(LISTED ENTRIES Opens)

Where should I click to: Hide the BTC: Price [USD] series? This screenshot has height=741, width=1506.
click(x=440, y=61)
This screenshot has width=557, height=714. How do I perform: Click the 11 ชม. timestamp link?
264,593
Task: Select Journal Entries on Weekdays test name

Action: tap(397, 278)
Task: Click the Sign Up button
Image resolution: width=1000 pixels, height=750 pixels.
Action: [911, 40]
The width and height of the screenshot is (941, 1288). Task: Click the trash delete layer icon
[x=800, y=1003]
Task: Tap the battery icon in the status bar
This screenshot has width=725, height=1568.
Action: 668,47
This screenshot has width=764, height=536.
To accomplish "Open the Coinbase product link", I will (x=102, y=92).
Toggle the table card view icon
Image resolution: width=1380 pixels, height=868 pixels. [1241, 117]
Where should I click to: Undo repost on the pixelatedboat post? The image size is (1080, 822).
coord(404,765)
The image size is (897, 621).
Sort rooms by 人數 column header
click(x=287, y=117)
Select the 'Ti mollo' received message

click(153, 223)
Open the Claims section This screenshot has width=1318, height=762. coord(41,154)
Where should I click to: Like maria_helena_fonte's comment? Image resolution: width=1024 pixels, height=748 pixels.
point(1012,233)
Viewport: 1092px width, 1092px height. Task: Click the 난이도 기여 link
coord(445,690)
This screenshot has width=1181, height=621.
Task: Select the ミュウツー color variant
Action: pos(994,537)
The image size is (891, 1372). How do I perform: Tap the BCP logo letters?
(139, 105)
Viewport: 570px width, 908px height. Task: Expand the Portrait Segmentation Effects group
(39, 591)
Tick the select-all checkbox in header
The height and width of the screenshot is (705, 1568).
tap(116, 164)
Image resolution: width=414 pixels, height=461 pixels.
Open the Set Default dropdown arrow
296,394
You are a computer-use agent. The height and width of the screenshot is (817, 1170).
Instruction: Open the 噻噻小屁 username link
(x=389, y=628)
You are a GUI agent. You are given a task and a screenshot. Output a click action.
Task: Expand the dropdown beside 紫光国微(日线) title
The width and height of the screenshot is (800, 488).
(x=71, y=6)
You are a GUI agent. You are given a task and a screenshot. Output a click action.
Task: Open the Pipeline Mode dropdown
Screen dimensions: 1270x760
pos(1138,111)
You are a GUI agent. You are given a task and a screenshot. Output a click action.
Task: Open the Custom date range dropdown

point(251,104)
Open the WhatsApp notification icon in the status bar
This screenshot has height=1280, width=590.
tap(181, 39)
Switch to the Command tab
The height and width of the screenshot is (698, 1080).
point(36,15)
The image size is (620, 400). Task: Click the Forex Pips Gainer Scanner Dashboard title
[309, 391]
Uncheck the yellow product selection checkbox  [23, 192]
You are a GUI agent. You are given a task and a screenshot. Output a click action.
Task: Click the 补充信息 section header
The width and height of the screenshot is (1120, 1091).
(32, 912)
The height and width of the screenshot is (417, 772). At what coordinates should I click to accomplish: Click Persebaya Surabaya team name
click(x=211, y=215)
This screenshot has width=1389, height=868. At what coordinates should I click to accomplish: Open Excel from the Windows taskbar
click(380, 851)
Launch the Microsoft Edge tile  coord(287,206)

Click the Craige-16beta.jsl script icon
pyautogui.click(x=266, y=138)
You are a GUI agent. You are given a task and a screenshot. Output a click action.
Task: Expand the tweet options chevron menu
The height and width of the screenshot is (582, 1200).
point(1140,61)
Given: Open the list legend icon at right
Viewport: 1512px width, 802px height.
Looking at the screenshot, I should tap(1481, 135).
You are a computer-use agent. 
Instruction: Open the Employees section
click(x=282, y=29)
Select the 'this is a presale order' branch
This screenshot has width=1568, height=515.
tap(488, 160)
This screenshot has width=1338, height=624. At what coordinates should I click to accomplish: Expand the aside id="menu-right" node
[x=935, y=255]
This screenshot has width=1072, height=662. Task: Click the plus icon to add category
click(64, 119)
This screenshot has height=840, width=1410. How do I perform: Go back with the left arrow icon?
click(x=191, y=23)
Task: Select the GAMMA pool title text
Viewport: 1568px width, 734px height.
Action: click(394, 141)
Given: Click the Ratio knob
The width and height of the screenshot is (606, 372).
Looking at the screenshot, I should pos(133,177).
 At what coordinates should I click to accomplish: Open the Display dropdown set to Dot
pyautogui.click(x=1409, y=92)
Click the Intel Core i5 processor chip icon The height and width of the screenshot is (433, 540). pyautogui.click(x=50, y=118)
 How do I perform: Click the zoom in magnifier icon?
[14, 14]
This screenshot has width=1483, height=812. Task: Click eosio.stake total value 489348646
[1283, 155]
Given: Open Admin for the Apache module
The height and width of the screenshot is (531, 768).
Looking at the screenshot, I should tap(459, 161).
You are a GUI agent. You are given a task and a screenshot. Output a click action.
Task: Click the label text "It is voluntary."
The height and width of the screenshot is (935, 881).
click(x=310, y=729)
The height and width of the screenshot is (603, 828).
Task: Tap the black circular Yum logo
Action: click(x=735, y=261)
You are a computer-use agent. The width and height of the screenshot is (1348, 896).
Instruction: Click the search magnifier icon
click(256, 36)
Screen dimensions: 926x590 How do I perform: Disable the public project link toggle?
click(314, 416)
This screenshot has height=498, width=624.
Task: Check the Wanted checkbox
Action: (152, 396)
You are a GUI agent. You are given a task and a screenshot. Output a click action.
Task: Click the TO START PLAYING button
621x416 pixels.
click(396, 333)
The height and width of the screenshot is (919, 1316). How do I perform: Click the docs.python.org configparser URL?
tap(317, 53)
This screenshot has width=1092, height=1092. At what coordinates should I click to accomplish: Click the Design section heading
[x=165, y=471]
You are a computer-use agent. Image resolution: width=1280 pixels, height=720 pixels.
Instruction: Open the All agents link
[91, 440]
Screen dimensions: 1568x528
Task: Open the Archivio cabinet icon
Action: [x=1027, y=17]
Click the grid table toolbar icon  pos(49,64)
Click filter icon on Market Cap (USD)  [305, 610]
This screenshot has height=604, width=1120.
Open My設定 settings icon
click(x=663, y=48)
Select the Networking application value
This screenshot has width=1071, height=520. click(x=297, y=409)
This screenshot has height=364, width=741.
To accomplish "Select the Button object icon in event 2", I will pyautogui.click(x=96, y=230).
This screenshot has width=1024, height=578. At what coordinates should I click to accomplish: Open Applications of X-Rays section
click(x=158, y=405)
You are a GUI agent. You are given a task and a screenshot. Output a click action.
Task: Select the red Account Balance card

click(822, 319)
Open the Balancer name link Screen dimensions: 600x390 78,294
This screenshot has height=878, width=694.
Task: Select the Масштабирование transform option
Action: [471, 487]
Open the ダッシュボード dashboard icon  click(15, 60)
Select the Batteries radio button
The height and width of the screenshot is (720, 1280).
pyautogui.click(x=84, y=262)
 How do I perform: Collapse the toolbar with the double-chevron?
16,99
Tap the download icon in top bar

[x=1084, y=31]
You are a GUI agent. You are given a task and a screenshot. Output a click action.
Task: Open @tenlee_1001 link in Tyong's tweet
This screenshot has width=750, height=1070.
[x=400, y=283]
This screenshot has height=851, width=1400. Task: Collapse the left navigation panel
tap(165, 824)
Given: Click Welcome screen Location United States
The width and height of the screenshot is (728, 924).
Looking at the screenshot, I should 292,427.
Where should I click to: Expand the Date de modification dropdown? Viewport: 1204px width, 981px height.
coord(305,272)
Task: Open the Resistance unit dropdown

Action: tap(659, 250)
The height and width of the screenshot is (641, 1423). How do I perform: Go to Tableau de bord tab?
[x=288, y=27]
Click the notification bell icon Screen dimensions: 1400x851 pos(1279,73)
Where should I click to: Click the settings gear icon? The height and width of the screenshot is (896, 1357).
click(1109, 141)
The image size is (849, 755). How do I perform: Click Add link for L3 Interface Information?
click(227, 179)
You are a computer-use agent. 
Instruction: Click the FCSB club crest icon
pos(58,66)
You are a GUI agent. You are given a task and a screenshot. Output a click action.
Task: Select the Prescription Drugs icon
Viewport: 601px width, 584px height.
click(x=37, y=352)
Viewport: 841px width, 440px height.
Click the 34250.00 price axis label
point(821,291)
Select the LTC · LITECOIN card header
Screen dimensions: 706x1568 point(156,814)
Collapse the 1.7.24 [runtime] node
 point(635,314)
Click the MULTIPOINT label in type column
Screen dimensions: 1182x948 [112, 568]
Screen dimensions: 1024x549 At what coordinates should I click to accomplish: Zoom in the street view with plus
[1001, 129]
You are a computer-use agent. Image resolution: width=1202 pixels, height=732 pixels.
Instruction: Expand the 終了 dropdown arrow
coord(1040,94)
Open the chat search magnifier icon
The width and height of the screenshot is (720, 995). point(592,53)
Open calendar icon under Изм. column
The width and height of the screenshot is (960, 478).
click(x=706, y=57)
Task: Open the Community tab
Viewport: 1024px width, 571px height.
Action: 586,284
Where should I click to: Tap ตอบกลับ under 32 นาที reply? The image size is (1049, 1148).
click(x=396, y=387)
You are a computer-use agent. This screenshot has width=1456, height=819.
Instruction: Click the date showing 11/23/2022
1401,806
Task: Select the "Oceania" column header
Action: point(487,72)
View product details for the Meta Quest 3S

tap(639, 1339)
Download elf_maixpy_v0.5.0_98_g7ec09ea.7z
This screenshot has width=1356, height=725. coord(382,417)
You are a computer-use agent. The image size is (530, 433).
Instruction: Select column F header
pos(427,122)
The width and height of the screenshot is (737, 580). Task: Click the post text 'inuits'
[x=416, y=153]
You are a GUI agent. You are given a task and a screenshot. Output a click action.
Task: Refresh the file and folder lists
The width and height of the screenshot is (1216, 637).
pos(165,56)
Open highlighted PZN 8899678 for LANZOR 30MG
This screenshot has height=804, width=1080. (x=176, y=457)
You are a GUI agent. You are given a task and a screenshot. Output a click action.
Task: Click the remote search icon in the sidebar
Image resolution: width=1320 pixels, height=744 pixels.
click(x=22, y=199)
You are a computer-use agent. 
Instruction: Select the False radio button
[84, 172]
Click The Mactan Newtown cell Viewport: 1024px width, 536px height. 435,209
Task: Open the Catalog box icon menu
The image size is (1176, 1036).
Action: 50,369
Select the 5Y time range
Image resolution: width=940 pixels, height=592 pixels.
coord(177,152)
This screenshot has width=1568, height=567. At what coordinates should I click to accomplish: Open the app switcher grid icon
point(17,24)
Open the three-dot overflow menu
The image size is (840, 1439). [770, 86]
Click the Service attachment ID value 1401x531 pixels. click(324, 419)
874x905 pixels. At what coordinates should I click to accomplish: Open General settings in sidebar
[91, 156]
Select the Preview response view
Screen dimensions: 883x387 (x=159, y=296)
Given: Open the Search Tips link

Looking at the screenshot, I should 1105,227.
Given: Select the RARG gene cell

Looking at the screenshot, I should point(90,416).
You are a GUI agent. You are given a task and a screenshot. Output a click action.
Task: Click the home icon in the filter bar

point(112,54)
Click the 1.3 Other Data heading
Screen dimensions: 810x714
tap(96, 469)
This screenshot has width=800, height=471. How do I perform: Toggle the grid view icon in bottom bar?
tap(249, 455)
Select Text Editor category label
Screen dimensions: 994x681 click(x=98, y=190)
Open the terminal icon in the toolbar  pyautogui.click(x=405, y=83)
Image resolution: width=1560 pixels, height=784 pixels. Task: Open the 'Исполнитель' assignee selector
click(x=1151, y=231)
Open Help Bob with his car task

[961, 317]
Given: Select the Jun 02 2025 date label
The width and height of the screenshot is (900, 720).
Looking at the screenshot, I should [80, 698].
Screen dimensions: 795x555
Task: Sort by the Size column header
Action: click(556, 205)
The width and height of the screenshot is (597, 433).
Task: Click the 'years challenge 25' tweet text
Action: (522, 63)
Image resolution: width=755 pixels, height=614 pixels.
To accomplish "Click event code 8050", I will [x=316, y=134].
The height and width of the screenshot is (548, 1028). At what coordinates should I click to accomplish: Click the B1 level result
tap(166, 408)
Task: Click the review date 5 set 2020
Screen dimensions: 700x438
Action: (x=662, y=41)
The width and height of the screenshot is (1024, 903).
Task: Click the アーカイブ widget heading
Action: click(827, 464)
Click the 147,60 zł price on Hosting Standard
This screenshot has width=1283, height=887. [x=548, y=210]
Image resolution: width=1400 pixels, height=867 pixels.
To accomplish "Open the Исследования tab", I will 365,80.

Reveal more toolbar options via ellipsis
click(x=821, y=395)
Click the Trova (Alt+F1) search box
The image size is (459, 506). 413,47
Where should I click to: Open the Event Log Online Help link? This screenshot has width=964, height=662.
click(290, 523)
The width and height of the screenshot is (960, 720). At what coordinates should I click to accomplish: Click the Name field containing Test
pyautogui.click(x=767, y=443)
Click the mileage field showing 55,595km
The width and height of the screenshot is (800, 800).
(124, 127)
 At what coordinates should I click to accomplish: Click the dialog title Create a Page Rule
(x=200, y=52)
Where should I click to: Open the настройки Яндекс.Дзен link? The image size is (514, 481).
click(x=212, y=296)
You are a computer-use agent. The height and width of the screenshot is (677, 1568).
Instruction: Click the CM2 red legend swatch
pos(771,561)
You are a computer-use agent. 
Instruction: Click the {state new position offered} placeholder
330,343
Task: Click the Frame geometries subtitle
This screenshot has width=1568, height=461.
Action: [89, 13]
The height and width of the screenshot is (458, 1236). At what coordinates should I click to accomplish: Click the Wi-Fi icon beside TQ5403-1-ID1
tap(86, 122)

(LISTED ENTRIES Closes)

(WHAT IS NEEDED):
Could you give the number of lines in the entries that contain the string "notification"? Only the number, please.

(ANSWER FOR THIS EXERCISE):
2